# [THE TASK]
Look through the records below and say how many lines include "question". Give only that number.

# [GIVEN RECORDS]
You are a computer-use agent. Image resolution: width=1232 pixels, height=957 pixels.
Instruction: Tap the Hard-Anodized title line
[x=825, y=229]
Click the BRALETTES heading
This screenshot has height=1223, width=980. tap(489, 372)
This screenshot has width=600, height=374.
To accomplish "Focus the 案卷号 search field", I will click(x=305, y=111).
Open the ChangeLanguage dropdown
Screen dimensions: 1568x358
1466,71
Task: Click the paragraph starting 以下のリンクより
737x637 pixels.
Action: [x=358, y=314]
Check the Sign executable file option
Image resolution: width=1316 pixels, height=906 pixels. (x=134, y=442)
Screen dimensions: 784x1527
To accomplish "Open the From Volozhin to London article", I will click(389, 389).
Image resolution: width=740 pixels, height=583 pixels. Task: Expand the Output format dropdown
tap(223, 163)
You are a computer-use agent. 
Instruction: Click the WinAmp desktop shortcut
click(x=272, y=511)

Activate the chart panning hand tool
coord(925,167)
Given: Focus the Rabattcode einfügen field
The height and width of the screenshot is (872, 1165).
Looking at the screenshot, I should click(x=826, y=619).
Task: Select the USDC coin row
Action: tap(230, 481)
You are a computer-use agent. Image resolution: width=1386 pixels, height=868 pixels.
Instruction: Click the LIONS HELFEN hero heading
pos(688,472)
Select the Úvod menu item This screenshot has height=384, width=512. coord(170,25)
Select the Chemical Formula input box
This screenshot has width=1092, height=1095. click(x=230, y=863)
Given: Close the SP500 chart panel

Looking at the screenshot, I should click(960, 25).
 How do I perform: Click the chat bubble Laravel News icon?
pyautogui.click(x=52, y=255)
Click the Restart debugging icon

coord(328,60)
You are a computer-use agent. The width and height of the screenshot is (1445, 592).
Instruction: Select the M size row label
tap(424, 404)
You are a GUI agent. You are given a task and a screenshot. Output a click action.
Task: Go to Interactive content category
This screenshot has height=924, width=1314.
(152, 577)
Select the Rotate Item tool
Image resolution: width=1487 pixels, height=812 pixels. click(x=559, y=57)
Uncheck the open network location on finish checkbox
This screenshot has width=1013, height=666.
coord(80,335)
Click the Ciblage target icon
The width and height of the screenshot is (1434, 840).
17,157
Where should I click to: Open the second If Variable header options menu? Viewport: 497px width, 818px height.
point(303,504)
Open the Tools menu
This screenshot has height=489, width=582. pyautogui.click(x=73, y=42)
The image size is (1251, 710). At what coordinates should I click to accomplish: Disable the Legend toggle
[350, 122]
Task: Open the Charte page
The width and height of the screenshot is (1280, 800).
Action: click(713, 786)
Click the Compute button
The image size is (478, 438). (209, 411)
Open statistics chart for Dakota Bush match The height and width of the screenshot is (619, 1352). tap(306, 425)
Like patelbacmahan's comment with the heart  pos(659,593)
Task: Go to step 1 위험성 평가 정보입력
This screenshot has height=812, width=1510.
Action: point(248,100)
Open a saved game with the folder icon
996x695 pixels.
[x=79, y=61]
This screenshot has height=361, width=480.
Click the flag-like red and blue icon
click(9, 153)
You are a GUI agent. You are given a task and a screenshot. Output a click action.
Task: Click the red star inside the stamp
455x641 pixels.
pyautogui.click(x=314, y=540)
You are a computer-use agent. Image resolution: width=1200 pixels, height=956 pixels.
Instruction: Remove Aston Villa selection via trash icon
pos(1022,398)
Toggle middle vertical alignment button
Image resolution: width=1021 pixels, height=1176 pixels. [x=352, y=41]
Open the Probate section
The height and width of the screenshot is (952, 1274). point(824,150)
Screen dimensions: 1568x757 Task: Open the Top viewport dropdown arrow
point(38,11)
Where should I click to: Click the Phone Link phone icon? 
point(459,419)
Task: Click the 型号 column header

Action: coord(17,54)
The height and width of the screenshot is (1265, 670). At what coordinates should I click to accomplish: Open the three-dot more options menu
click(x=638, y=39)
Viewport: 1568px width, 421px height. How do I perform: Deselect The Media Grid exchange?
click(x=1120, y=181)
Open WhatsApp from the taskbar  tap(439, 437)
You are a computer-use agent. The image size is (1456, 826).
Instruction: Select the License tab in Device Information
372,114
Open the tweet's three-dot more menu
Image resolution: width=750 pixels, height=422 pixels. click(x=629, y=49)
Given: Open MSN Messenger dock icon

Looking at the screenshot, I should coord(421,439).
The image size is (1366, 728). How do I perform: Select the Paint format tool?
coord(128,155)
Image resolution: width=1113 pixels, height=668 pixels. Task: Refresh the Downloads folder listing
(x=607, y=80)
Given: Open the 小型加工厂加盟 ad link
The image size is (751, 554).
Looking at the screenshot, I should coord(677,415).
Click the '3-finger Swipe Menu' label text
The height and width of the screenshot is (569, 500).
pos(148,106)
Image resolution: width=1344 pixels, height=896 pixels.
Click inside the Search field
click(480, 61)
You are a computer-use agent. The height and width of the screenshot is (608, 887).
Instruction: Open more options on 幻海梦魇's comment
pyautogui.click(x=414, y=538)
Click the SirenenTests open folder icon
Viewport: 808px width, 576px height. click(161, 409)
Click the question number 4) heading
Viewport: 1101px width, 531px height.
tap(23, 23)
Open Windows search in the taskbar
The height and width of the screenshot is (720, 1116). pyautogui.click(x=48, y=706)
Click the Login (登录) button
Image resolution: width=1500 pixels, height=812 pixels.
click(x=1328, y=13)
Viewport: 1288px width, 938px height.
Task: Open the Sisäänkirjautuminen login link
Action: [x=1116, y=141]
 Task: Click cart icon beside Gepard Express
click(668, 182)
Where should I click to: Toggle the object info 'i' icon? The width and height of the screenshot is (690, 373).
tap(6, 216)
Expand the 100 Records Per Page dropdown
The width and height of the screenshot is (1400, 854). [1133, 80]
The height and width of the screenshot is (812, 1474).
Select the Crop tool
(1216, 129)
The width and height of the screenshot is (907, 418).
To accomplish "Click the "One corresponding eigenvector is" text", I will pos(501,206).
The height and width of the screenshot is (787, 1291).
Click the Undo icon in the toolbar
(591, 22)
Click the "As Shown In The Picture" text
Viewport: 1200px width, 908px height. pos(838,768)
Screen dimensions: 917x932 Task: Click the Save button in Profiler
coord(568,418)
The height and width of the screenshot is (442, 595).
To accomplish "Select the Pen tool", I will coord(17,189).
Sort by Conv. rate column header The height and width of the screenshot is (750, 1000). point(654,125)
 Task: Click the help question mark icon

# [SOLUTION]
2